The current data model confirms this gap: oauth2_tokens stores encrypted access/refresh tokens, expiry, requested/granted scopes, and the AuthProxy actor that initiated the token, but not provider sub, email, account id, tenant id, or an identity verification timestamp.

To support the scenario, AuthProxy needs an explicit provider-identity contract:

  • Connector schema for identity source:
    • userinfo.endpoint, or an ID-token claim mapping if OIDC-style responses are supported.
    • Stable identity key, usually sub, with optional display fields such as email.
    • Policy knob for re-authentication mismatch, for example stable_identity: required.
  • OAuth callback behavior:
    • Fetch or parse provider identity after successful token exchange when configured.
    • Store the provider identity with the connection or active token.
    • On re-auth for an already configured connection, compare the new identity with the previously stored identity before replacing credentials.
  • Failure policy:
    • If stable identity is required and the provider identity changes, reject the re-auth attempt.
    • Preserve the existing configured connection and working credentials.
    • Surface a retryable auth_failed setup step with an error that names the identity mismatch category without leaking tokens.

The test provider also needs enough surface area to drive the user-facing scenario through chromedp:

  • A userinfo/profile endpoint returning at least sub and email for the currently authorized token.
  • Request inspection for userinfo calls.
  • Ability to create two provider users and log in as user A, then log out or switch session and log in as user B during the re-auth browser flow.
  • Test-mode controls to mutate identity fields remain useful for lower-level tests, but the issue’s preferred approach is browser-driven because the login/consent leg is part of the scenario.

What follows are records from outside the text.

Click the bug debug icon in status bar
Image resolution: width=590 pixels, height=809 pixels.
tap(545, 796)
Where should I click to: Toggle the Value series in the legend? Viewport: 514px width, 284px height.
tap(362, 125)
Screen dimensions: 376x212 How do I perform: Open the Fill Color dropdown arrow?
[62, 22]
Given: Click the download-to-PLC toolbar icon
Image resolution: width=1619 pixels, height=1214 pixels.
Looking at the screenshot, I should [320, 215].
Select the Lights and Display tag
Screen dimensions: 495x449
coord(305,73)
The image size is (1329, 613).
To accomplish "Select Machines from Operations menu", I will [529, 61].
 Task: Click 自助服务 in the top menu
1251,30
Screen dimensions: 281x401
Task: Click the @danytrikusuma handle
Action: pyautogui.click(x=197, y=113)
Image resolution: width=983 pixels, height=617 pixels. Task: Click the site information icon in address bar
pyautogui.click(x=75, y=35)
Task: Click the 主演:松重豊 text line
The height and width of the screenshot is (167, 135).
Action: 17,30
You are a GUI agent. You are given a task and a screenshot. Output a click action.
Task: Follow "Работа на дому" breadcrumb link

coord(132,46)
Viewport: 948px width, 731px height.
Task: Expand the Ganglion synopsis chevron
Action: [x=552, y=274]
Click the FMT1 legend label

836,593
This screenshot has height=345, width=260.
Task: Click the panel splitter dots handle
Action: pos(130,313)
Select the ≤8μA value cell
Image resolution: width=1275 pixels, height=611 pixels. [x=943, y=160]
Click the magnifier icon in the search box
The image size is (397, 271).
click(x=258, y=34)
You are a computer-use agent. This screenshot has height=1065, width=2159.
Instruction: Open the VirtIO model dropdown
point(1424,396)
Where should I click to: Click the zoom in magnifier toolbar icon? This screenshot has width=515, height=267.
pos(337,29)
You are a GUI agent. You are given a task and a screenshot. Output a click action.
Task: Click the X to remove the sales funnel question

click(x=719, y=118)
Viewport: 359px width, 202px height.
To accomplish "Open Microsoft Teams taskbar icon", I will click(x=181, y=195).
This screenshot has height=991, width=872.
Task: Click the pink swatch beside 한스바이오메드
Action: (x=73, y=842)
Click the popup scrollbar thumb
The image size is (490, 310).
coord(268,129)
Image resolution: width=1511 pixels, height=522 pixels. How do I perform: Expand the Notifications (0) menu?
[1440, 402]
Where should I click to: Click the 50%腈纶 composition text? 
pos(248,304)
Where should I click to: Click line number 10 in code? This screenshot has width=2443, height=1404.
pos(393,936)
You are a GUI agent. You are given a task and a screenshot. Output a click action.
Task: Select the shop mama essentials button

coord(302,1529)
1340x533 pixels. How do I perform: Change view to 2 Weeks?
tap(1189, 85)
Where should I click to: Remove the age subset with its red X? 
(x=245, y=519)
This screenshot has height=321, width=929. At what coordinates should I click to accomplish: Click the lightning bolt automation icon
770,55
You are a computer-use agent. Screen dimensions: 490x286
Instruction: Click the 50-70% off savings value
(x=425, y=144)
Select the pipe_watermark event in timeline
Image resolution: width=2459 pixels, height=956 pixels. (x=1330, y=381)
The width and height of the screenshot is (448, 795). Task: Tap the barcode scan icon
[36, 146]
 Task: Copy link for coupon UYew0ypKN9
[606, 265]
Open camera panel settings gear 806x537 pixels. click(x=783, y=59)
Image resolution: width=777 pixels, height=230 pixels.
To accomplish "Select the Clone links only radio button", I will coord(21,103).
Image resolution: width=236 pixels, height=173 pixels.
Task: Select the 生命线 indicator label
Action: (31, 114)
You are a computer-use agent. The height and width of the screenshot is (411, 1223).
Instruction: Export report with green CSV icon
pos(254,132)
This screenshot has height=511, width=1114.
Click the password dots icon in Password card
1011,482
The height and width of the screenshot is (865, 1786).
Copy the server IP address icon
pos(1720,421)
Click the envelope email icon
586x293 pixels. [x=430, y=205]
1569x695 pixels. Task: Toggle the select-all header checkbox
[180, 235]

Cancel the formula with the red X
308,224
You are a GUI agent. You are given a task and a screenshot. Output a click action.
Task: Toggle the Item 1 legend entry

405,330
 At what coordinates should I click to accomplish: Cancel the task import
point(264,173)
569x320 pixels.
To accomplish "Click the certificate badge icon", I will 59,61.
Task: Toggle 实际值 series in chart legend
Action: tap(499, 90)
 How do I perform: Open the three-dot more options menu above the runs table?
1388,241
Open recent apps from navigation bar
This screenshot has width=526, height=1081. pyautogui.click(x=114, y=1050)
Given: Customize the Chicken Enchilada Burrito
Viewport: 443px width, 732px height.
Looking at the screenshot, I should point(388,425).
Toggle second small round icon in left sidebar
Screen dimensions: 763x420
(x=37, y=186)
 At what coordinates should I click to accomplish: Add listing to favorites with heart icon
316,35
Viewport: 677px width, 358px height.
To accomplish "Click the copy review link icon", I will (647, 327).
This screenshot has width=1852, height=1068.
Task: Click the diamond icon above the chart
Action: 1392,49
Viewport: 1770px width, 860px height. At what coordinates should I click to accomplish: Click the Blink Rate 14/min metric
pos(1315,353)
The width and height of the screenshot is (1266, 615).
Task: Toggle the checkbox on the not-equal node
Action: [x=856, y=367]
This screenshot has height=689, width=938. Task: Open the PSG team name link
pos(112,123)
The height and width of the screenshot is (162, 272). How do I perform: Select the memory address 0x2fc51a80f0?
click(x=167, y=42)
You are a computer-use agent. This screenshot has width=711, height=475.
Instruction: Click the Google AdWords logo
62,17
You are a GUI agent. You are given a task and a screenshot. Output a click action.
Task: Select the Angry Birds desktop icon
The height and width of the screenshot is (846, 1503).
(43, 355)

Once the product and provider capabilities exist, add a chromedp test under integration_tests/oauth2:

  1. Register an OAuth connector with stable provider identity required.
  2. Connect through the marketplace as provider user A.
  3. Assert the connection is configured, token is stored, and provider identity is recorded as A.
  4. Start re-authentication from the marketplace.
  5. Log in and consent as provider user B.
  6. Assert the re-auth is rejected as an identity mismatch.
  7. Assert the original token row and configured connection remain active.
  8. Assert a subsequent proxy call still uses the original credentials.

This should close #182 once the prerequisite behavior exists.